Studio album by Juvenile
- Released: August 21, 2001
- Recorded: 2000–2001
- Studios: Cash Money Studios (Metairie, Louisiana); Circle House Studios (Miami, Florida);
- Genre: Southern hip-hop
- Length: 70:53
- Labels: Cash Money; Universal;
- Producer: Mannie Fresh

Juvenile chronology
| Playaz of da Game (2000) | Project English (2001) | Juve the Great (2003) |

Singles from Project English
- "Set It Off" Released: July 21, 2001; "Mamma Got Ass" Released: 2001;

= Project English =

Project English is the fifth solo studio album by American rapper Juvenile. It was released on August 21, 2001, via Cash Money and Universal Records. Recording sessions took place at Cash Money Studios in Metairie and at Circle House Studios in Miami. Produced entirely by Mannie Fresh, it features guest appearances from the Big Tymers, the Hot Boys and TQ. The album peaked at number two on both the Billboard 200 and Top R&B/Hip-Hop Albums charts in the United States. On October 24, 2001, it was certified gold by the Recording Industry Association of America for shipping 500,000 copies.

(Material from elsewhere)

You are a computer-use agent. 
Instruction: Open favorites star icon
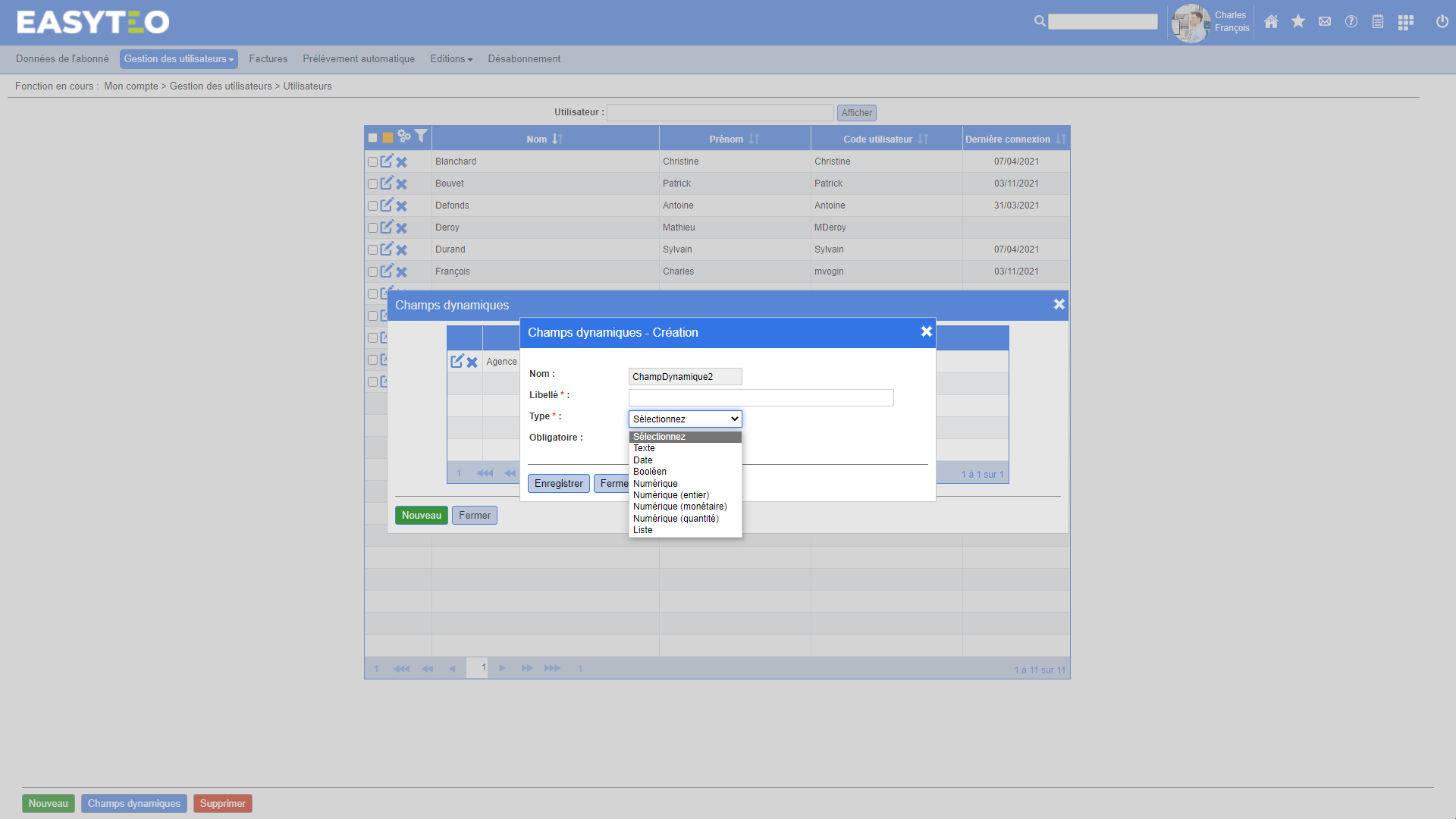(1298, 22)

The album was supported by two singles: "Set It Off" and "Mamma Got Ass", both of which coincidentally peaked at number 65 on the Billboard Hot 100.

Professional ratings
Review scores
| Source | Rating |
| AllMusic | Star |
| HipHopDX | 3.5/5 |
| Los Angeles Times | Star |
| RapReviews | 8/10 |
| Rolling Stone | Star Half star |
| The New Rolling Stone Album Guide | Star |
| USA Today | Star Half star |

==Track listing==

| No. | Title | Length |
|---|---|---|
| 1. | "Intro - Let's Roll" | 3:32 |
| 2. | "Set It Off" | 4:17 |
| 3. | "H.B. HeadBusta" | 4:16 |
| 4. | "4 Minutes" (featuring Hot Boys) | 4:32 |
| 5. | "My Life" (featuring TQ) | 4:38 |
| 6. | "Get Your Hustle On" (featuring Big Tymers) | 4:39 |
| 7. | "Sunshine" | 4:25 |
| 8. | "Be Gone" (featuring Big Tymers) | 5:24 |
| 9. | "Mamma Got Ass" | 4:29 |
| 10. | "They Lied" (featuring Big Tymers) | 4:55 |
| 11. | "White Girl" (featuring Lil Wayne and Baby) | 4:40 |
| 12. | "In Ya Ass" | 4:57 |
| 13. | "Set It Off (Remix Radio)" (featuring Lil Wayne, Baby, and Turk) | 4:14 |
| 14. | "In the Nolia" | 4:25 |
| 15. | "What U Scared 4" (featuring Lil Wayne) | 4:04 |
| 16. | "Outro - Let's Go" | 3:26 |
| Total length: |  | 70:53 |

==Personnel==
- Terius "Juvenile" Gray – vocals
- Byron "Mannie Fresh" Thomas – vocals, keyboards, producer, engineering, mixing
- Bryan "Baby"/"Birdman" Williams – vocals, executive producer
- Mikkel "Mikkey" Nance – vocals
- Dwayne "Lil' Wayne" Carter – vocals
- Christopher "B.G." Dorsey – vocals
- Tab "Turk" Virgil, Jr. – vocals
- Terrence "TQ" Quaites – vocals
- Kedrick "Lac" Moore – vocals
- Rick Marcel – bass
- Terrence "Bearwolfe" Williams – keyboards assistant
- Ray Seay – engineering, mixing
- Chris Athens – mastering
- Ronald "Slim" Williams – executive producer
- Pen & Pixel Graphics – artwork

==Charts==

===Weekly charts===

| Chart (2001) | Peak position |
|---|---|
| US Billboard 200 | 2 |
| US Top R&B/Hip-Hop Albums (Billboard) | 2 |

===Year-end charts===

| Chart (2001) | Position |
|---|---|
| US Billboard 200 | 129 |
| US Top R&B/Hip-Hop Albums (Billboard) | 52 |

==Certifications==

| Region | Certification | Certified units/sales |
| United States (RIAA) | Gold | 500,000^{^} |
^{^} Shipments figures based on certification alone.